Es curioso; hay un departamento en cada gran empresa llamado “fidelización”, a veces conocido, en jerga de vejiga marketiniana, como “retenciones”. El funcionamiento interno es así: cuando un cliente, saturado de engaños, promesas incumplidas y desencuentros se quiere marchar aparecen ellos, amables y cordiales, para ofrecer una compensación por las descompensaciones. Los encargados de “fidelizar” viven de cada cliente convencido para quedarse. Son amantes incorpóreos, viviendo al límite de la ruptura sentimental-mercantil. Si sigues conmigo te daré descuentos, tostadoras, un huevo duro… lo que quieras, amor, pero no me dejes, ¡oh!
Algún día un auditor despabilado echará mano de la calculadora y descubrirá que el porcentaje de abandonos se podría solucionar con cuidados diarios. Ése tipo listo con sumas, insumos, restas y restos, plasmará en un informe cómo es más sano —y rentable— cuidar a los clientes ya establecidos, antes que captar a nuevos. Hasta que ese momento llegue, el dicho de “prometer y prometer hasta meter, y una vez metido, nada de lo prometido”, seguirá siendo la razón de ser de los negocios. Salvo bajo amenaza de abandono; entonces llegará el desgarrador “Ne me quitte pas”.

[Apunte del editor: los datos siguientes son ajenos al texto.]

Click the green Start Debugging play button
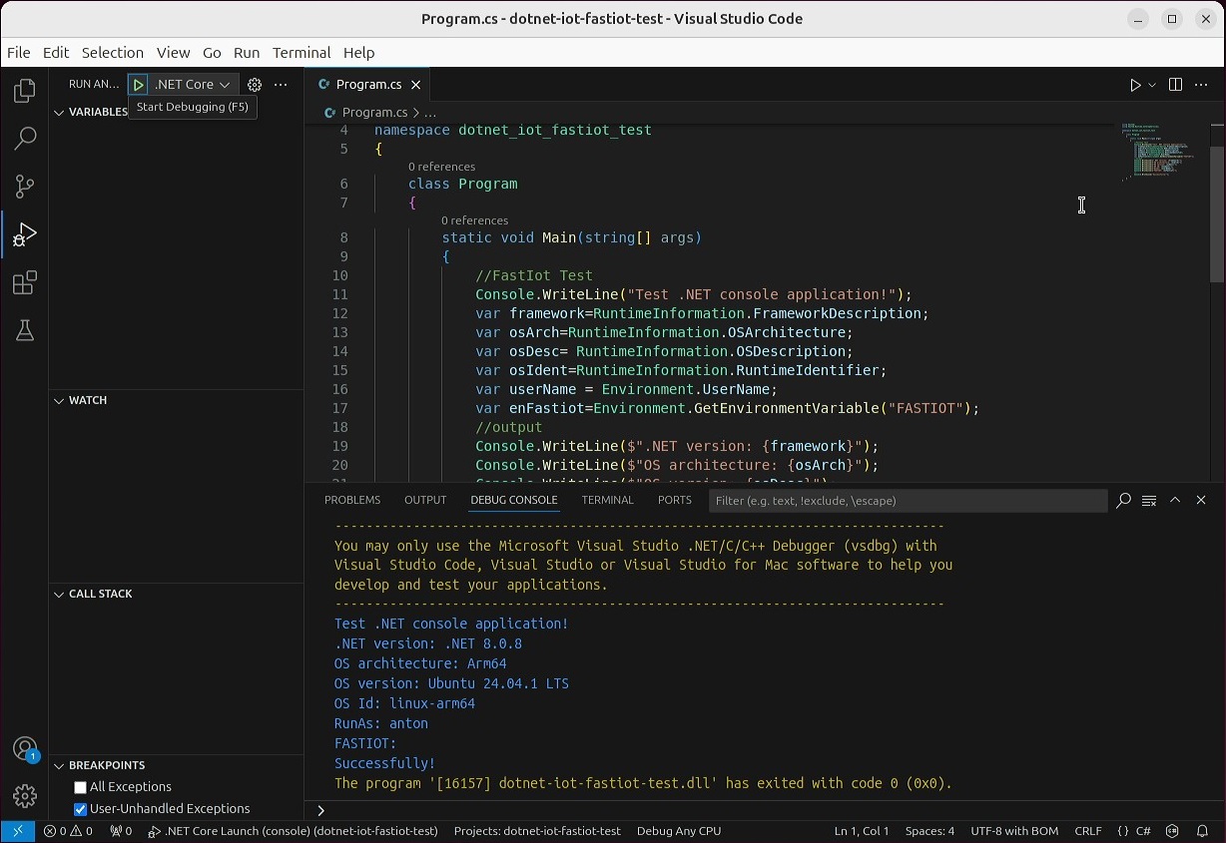Image resolution: width=1226 pixels, height=843 pixels. coord(139,85)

El método anteriormente descrito parece basado en las relaciones. “La fidelidad” del noviazgo sirve para acotar los genitales del/de la churri de turno. Se puede convivir con una persona profundamente boba, insulsa, desagradable y con menos sensibilidad que un tubo de escape. Todo es perdonable si de cintura para abajo se mantiene la exclusividad. Ser leal es firmar un contrato de permanencia, las condiciones son lo de menos. Si todo falla, ya aparecerán rosas, bombones, sesiones de teatro y cesiones de piel. El departamento de “retenciones” del corazón llega tan tarde como el de las empresas.